Joseph LeRoy Washington, 21, Northside
Joseph lived on North Avenue for eighteen years. His family just bought a new house a few blocks from his childhood home. As a competitive swimmer, his favorite stroke was the butterfly. In 2005, he graduated from Franklin Military Academy. In August, he’ll begin training for the Richmond Fire Department. One of his three brothers is also a lifeguard, working at a YMCA.
“I’ve been a security officer for three years. Just being young, [I like] showing some of the other guys in the neighborhood, the black youth, that there are other options that you can take. [College] is not for everybody. I feel like I’ve been successful just like the person who went to school by applying myself.”
Kindra Hill, 16, Bon Air
Kindra goes to Thomas Jefferson High School. She is applying to University of Virginia and hopes to study Astronomy.
“I basically look up to these guys. I learn from all of the veteran lifeguards. Whenever I need help with something, I ask one of them. They’re a really good influence with how I act with the patrons.”
Charz Robinson, 17, Southside in Cherry Gardens
Charz attends Thomas Jefferson High School. After graduation, he wants to open a business, or study engineering.
“I’ve been lifeguarding for three years. This is my second year working for the City of Richmond. I really like lifeguarding. I hope I get to do it for as long as I possibly can. I really look up to the older lifeguards. They know how to give good advice.”
Stevon Warren, 15, Henrico
Stevon is enjoying her first season as a lifeguard. She attends high school and hopes to either become a cosmetologist, or science teacher.
“You meet new friends. My new friends become my second family. They teach me a lot and we joke around and have fun together. It’s fun work. You learn to adapt to new situations every day.”
Battery Park Pool, 2917 Dupont Circle
Jerrod Booker, 21, Richmond
A Senior at Norfolk State University, Jerrod returns home each summer to work as a lifeguard. He’s currently Head Lifeguard at Battery Park Pool. He learned to swim through the Boys & Girls Club and grew up in the same neighborhood he works today. His brother is also a lifeguard.
“I just love meeting the children, and getting to know the community well. I’ve been doing it for a while now, so I’ve seen a lot of the kids grow up. I like the environment, the people I work with.”
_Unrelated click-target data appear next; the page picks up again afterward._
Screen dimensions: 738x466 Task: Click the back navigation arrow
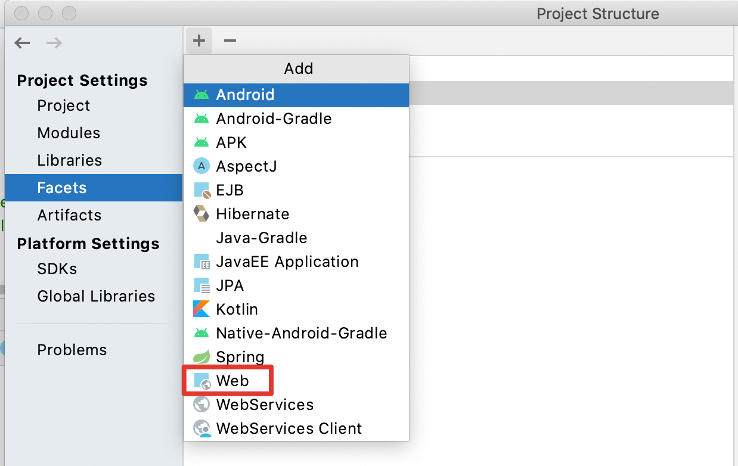pos(22,43)
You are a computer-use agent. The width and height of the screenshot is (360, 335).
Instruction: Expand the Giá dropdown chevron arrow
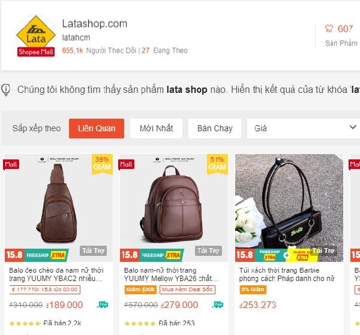(353, 127)
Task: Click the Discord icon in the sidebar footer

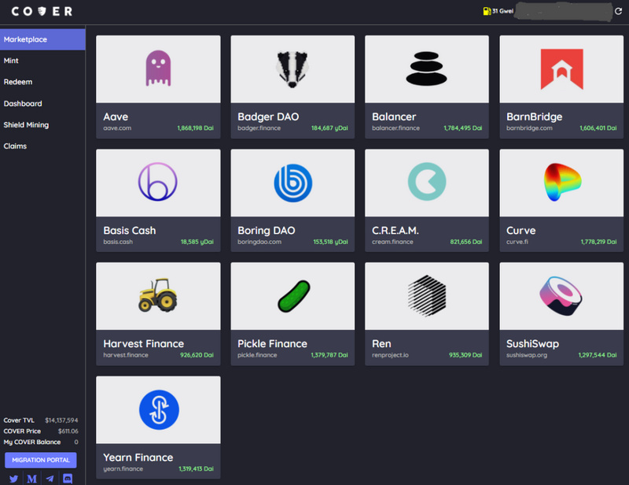Action: pos(68,479)

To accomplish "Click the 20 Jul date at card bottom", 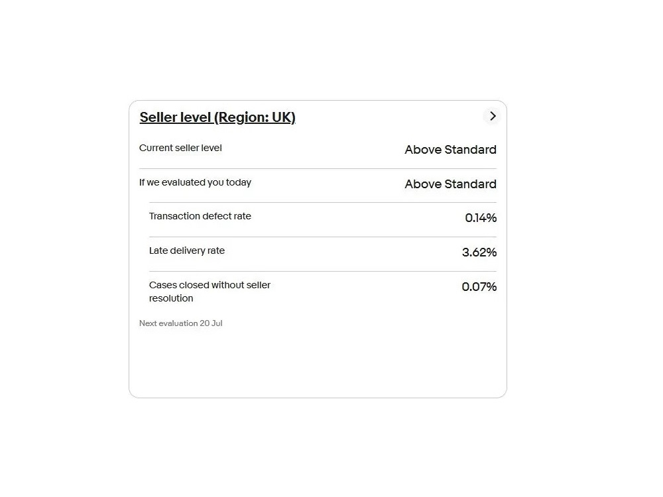I will click(x=211, y=323).
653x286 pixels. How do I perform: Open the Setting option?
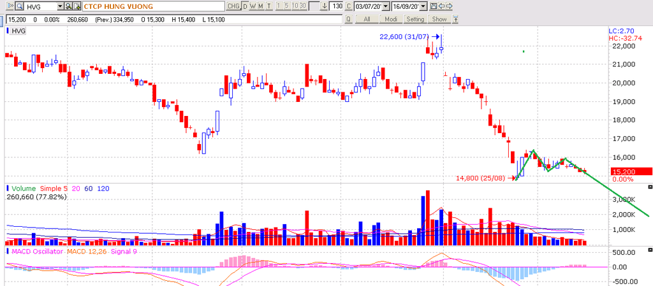pos(415,19)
“We have Lifeguard training, AED training, CPR training. Then I myself have my water Safety Instructor Training, so I can teach swim lessons and conduct swim practices.”
“I’m not as mean as people always say I am. [He laughs.] It’s just that I’m here to make sure that they get home safely because I want them to get home and see whoever takes care of them and make sure their family stays whole.”
“I like swimming. I like stepping, and I also like reading and writing and music. I listen to all genres of music. I don’t limit myself. I think there’s a lot out there to learn from music books. I also want to go back and get my Master’s degree in History Education.”
“My parents love that I’m a lifeguard. My mother made sure that she got us in the water at an early age because she liked going to the beaches and to the different pools around the city when we were smaller.”